▸ Exercise prompt
The required result is a copy of each line below in which "will" appears.

▸ Record set
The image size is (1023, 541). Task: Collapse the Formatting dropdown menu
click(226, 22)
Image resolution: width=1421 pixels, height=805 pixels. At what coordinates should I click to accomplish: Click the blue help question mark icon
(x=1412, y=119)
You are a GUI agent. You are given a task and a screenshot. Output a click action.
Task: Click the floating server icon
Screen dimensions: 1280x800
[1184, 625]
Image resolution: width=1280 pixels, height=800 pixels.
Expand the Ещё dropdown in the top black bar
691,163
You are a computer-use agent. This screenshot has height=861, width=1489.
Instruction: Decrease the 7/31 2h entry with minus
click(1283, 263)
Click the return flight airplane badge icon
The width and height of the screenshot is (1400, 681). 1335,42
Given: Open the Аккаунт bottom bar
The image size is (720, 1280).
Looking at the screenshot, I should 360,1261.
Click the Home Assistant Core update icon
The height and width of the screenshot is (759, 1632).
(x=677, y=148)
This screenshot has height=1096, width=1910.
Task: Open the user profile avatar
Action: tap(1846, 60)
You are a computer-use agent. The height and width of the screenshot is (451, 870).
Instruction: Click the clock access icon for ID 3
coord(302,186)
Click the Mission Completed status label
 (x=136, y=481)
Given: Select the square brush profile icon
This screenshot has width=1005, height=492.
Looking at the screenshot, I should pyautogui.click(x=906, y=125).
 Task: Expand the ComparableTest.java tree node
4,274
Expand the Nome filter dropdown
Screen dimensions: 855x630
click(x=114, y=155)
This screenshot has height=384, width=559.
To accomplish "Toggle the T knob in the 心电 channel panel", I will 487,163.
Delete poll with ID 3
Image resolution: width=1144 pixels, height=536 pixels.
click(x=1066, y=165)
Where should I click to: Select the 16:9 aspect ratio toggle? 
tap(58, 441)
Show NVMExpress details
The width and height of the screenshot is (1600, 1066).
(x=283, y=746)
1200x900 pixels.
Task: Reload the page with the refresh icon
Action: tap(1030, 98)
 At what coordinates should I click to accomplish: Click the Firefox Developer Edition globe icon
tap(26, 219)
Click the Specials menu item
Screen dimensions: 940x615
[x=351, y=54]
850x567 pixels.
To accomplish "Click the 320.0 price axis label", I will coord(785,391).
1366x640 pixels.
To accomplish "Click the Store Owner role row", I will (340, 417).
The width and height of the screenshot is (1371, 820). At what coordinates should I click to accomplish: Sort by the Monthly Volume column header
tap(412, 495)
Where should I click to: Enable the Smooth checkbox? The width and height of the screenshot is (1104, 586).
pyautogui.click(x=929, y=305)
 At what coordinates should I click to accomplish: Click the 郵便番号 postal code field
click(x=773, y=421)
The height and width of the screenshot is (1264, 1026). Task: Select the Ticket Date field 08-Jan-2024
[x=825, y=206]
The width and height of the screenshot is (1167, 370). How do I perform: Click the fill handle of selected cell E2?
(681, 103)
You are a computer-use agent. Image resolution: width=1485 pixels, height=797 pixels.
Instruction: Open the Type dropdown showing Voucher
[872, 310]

▸ Your response
To accomplish "Toggle the T knob in the 心电 channel panel", I will 487,163.
To accomplish "Click the 320.0 price axis label", I will coord(785,391).
To accomplish "Click the Store Owner role row", I will (340, 417).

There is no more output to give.